RAW DATA>

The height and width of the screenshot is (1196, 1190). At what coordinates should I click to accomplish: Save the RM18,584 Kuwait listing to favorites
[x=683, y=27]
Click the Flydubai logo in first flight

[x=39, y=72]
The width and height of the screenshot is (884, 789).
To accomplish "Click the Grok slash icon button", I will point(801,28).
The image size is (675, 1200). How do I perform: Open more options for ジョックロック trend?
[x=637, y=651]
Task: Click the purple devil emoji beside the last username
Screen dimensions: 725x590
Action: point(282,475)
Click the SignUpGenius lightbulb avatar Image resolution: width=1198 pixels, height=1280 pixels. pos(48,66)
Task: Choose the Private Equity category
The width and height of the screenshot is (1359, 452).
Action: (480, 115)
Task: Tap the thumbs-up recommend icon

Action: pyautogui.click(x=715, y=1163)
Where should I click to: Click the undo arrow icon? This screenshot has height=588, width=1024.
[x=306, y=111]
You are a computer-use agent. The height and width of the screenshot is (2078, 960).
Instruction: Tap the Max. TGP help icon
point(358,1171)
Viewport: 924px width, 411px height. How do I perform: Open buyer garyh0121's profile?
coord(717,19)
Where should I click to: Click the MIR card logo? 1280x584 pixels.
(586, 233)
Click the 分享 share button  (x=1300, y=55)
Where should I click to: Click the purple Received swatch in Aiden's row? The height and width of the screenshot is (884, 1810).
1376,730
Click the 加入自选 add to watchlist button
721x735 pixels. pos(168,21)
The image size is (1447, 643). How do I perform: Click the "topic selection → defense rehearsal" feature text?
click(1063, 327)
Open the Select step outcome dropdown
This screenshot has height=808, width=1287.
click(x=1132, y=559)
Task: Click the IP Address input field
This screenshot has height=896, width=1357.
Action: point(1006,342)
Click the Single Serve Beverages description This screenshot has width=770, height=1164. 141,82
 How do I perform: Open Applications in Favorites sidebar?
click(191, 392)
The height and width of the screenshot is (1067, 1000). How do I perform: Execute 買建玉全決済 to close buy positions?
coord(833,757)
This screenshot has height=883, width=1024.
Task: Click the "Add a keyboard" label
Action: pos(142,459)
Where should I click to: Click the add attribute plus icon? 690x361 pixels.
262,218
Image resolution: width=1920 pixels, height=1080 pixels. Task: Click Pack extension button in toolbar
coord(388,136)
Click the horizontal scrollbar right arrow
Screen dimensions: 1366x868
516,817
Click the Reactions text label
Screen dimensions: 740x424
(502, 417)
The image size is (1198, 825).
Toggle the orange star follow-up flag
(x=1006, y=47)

PROBLEM TO SOLVE> What should be returned is the run of lines from the first line of the material through the line containing "Task: Click the IP Address input field", exact and inclusive, and nothing else.

TASK RESULT>
The height and width of the screenshot is (1196, 1190). At what coordinates should I click to accomplish: Save the RM18,584 Kuwait listing to favorites
[x=683, y=27]
Click the Flydubai logo in first flight

[x=39, y=72]
The width and height of the screenshot is (884, 789).
To accomplish "Click the Grok slash icon button", I will point(801,28).
The image size is (675, 1200). How do I perform: Open more options for ジョックロック trend?
[x=637, y=651]
Task: Click the purple devil emoji beside the last username
Screen dimensions: 725x590
Action: point(282,475)
Click the SignUpGenius lightbulb avatar Image resolution: width=1198 pixels, height=1280 pixels. pos(48,66)
Task: Choose the Private Equity category
The width and height of the screenshot is (1359, 452).
Action: (480, 115)
Task: Tap the thumbs-up recommend icon

Action: pyautogui.click(x=715, y=1163)
Where should I click to: Click the undo arrow icon? This screenshot has height=588, width=1024.
[x=306, y=111]
You are a computer-use agent. The height and width of the screenshot is (2078, 960).
Instruction: Tap the Max. TGP help icon
point(358,1171)
Viewport: 924px width, 411px height. How do I perform: Open buyer garyh0121's profile?
coord(717,19)
Where should I click to: Click the MIR card logo? 1280x584 pixels.
(586, 233)
Click the 分享 share button  (x=1300, y=55)
Where should I click to: Click the purple Received swatch in Aiden's row? The height and width of the screenshot is (884, 1810).
1376,730
Click the 加入自选 add to watchlist button
721x735 pixels. pos(168,21)
The image size is (1447, 643). How do I perform: Click the "topic selection → defense rehearsal" feature text?
click(1063, 327)
Open the Select step outcome dropdown
This screenshot has height=808, width=1287.
click(x=1132, y=559)
Task: Click the IP Address input field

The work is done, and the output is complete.